*****Disclaimer: This is not legal advice and is for educational purposes only. This does not create an attorney-client privilege.
Rodriguez Law Group, Inc. March 7, 2022
The third-party subpoena is a very important and powerful tool in your arsenal to use in litigation. A third-party subpoena is a court document that can compel an individual or entity who is not even a party to the case in question to contribute information to the case.
A subpoena can function in a few different ways. One type of subpoena is a subpoena to appear. This type can compel someone to appear and testify under oath for a case that they themselves are not even a party to. Another type would be to produce records and sometimes testify about them in person as well.
It is becoming ever more common for parties to a case to issue subpoenas to gather the necessary information for their lawsuits from non-participating parties. That information may comprise witness testimony, documents, and/or even onsite inspections of property. The parties or litigants must use subpoenas issued pursuant to either the state or federal version of Rule 45 of the Rules of Civil Procedure in order for them to legally compel the party to appear or produce the records in question.
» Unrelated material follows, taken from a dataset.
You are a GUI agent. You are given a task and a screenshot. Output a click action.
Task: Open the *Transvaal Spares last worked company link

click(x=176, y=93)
Third-party subpoenas are typically issued to non-litigants by the attorneys representing one or the other party in the lawsuit. Although the attorney does not need get the Court’s permission prior to issuing the subpoena, Rule 45 does contain some provision meant to protect the subpoenaed nonparties from undue burden and other potential abuses of the subpoena process.
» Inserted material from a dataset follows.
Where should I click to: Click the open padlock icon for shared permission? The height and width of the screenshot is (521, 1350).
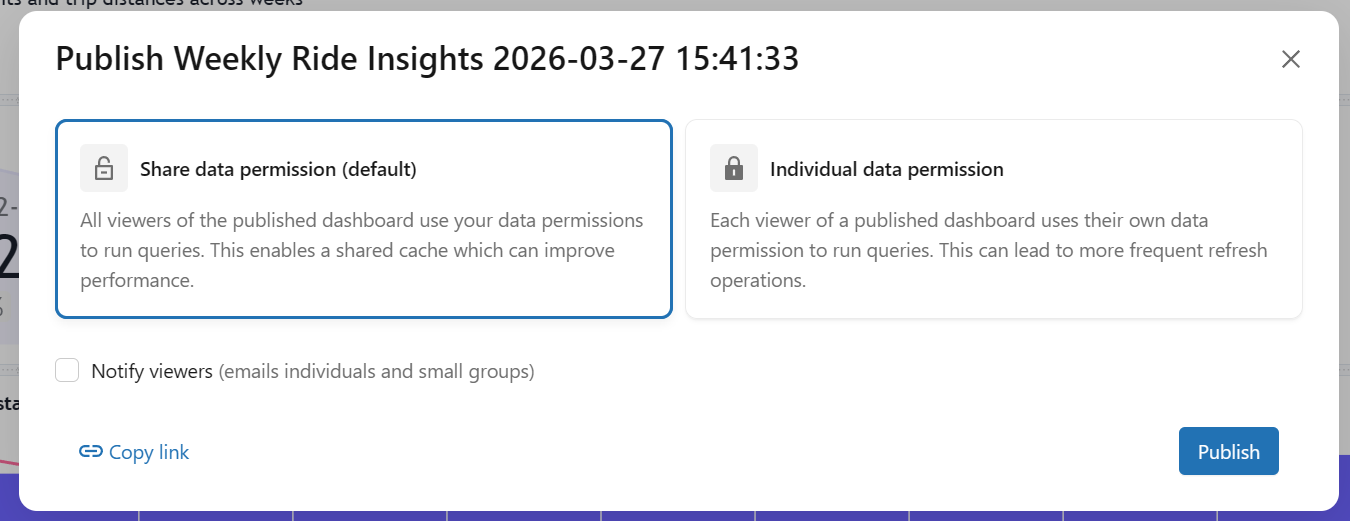pyautogui.click(x=104, y=168)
How an individual or company responds to a third-party subpoena will depend on what is being requested by the subpoena. But whatever the limits of the ultimate response will be, the subpoenaed party has an initial, affirmative obligation to locate, identify and preserve all relevant, potentially responsive information pending resolution of any objections or motions regarding the permissible scope of the subpoena. In the context of requesting documents from a corporation, for example, this obligation requires the subpoenaed corporation immediately to issue what’s called a “litigation hold” to all potential custodians of responsive documents to prevent those custodians from intentionally or unintentionally destroying relevant documents in their possession. So whether or not the party plans to object to the subpoena in question, they are legally obligated to preserve the documents in the meantime and can face legal ramifications if they are found to have destroyed evidence.